_What the task asks:_
Pull out each line of the material containing the string "Locate", and treat uppercase and lowercase as different.

Page and screen pointing data
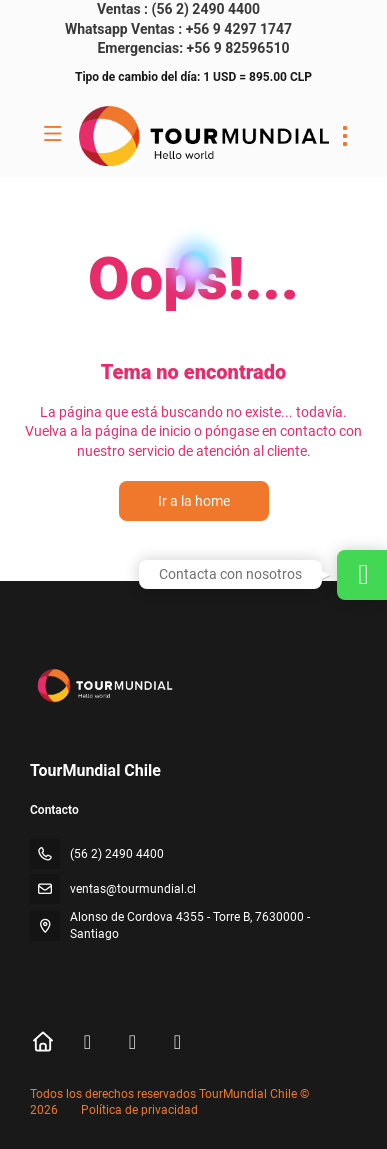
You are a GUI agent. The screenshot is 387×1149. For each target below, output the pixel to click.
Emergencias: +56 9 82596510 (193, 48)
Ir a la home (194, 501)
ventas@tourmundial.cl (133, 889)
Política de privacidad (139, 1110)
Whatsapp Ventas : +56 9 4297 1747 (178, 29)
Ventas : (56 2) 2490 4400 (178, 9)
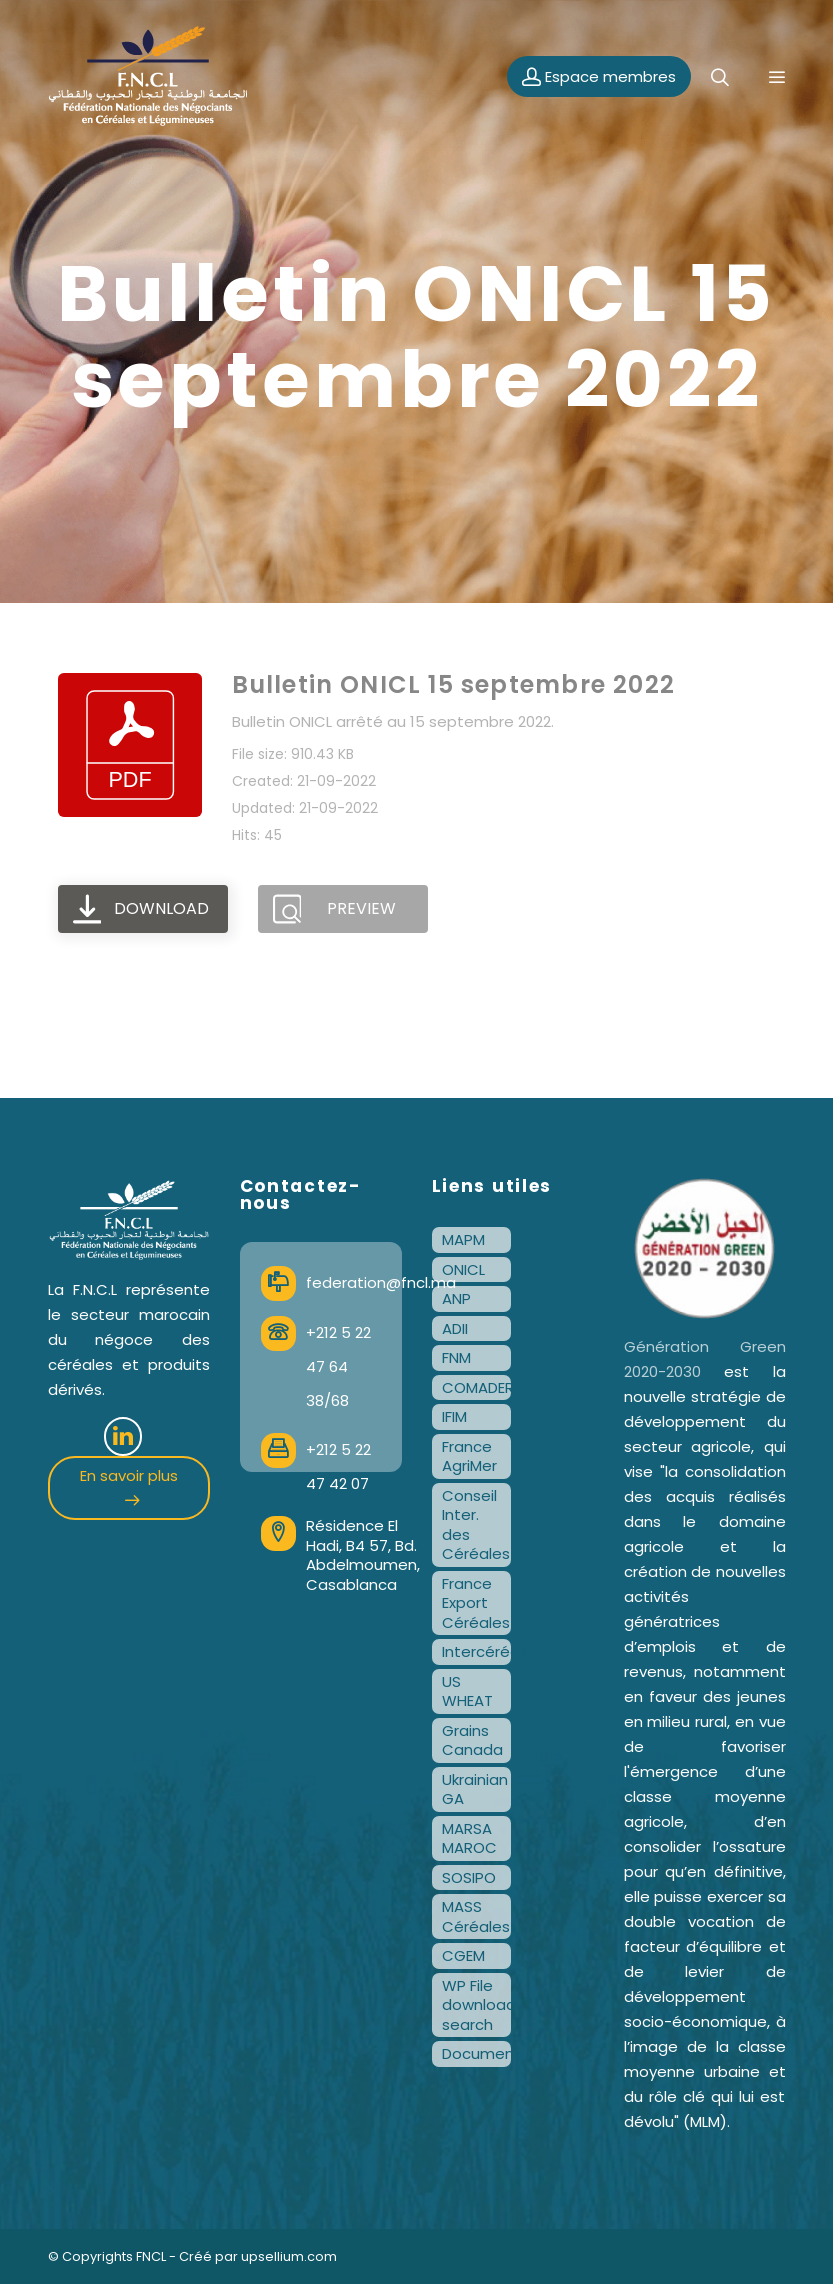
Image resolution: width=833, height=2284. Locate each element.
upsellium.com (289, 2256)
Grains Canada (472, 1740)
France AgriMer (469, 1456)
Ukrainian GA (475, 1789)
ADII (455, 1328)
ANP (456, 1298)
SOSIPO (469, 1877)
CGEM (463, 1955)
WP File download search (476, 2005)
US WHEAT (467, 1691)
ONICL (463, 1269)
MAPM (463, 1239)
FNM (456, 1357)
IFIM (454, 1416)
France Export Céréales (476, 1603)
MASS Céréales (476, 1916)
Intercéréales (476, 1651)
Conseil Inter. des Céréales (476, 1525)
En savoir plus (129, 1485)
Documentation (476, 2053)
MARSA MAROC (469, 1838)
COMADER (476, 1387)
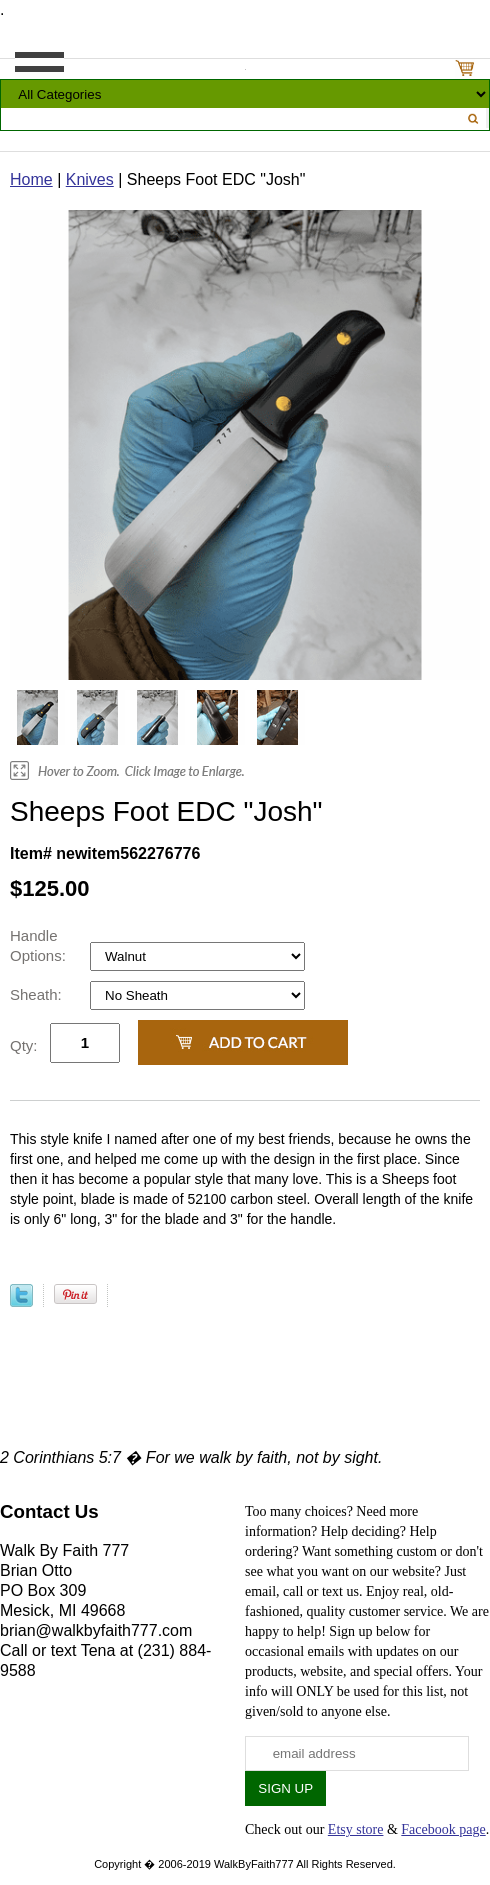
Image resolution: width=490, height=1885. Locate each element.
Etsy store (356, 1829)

_Answer to the problem:_
Image resolution: width=833, height=2284. Locate each element.
Image resolution: width=490, height=1885. Locate each element.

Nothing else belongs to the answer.